• [AVAILABLE DATA]:
"""

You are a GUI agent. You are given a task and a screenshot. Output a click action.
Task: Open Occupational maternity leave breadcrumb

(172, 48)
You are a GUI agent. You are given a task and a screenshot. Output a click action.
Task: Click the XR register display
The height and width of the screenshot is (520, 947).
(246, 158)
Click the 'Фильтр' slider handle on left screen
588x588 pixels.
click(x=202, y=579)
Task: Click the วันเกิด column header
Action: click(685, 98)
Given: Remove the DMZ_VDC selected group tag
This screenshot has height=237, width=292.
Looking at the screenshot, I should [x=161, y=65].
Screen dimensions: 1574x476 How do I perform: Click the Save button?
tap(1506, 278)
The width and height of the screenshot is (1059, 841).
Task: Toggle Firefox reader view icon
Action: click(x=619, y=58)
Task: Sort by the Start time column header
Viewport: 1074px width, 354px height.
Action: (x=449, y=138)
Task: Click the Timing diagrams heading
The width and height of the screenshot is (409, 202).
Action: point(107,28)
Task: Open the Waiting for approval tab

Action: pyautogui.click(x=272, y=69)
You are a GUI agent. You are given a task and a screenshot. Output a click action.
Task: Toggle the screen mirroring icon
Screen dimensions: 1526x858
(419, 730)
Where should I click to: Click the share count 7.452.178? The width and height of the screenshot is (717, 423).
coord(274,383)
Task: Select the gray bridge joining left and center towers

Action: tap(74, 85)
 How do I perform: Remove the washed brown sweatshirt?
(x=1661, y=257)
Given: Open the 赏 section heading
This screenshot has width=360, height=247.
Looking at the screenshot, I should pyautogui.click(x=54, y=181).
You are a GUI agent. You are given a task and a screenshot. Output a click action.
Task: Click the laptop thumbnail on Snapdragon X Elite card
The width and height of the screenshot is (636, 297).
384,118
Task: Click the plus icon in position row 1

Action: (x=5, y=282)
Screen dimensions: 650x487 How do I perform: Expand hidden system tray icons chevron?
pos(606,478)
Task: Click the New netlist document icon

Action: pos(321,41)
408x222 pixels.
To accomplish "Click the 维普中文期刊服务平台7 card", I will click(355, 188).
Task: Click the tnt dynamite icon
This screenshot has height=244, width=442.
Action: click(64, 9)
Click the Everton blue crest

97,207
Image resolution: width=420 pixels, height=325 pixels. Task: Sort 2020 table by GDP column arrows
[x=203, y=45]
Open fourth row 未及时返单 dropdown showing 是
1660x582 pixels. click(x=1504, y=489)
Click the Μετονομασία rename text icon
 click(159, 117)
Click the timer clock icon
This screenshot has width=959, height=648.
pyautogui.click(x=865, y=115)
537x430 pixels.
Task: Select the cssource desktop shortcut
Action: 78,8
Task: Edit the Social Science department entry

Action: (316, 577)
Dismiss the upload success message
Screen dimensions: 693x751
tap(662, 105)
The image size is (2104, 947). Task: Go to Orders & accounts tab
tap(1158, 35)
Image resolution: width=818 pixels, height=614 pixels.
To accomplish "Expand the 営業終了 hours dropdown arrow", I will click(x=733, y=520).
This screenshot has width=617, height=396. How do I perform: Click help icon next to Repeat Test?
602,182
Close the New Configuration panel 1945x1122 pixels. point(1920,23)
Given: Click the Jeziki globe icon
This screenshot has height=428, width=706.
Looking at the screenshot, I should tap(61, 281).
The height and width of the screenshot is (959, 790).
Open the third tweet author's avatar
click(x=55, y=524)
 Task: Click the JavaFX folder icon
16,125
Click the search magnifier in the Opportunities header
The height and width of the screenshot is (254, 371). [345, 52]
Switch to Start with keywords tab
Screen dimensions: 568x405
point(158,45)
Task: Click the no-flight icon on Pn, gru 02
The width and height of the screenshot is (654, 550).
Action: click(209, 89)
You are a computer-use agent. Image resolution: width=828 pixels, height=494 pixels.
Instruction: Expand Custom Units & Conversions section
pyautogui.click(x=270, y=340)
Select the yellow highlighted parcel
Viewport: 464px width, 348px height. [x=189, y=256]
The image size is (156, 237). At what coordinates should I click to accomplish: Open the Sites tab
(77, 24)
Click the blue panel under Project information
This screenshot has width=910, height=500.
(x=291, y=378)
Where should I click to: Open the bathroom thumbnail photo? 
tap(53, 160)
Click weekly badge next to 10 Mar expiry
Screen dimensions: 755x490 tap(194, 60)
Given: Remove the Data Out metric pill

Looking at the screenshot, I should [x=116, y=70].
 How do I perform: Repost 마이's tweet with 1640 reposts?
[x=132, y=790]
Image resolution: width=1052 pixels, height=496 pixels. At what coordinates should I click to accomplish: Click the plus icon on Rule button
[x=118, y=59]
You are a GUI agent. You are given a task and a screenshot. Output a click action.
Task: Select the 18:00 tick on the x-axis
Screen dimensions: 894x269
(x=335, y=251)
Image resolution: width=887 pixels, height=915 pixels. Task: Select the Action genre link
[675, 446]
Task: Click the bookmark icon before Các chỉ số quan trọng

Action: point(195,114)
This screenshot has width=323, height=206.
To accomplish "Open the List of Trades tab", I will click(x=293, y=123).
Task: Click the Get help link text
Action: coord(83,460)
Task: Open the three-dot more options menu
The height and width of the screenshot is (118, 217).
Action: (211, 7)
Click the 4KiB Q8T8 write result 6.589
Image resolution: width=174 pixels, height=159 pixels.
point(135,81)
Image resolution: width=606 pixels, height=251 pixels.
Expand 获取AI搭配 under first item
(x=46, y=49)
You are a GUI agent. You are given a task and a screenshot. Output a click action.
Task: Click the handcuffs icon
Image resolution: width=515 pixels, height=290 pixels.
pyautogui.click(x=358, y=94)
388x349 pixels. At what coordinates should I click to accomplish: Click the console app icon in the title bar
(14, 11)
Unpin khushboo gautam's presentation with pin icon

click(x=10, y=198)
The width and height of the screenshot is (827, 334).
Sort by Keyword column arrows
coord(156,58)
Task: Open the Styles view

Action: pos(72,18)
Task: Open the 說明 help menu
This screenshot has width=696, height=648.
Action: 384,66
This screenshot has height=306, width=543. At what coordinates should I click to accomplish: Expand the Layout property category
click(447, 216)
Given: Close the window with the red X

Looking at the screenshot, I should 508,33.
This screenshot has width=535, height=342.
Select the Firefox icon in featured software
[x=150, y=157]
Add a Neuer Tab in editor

"""

• [EXERCISE DESCRIPTION]: Starting at the line that contains "Image resolution: width=1052" and ending at the line that contains "[x=118, y=59]", write those lines out again, requests included. Multiply every coordinate in the answers by 1.85 and round each to a whole number, with halves rounded up.

• [EXERCISE RESULT]:
Image resolution: width=1052 pixels, height=496 pixels. At what coordinates should I click to accomplish: Click the plus icon on Rule button
[x=218, y=109]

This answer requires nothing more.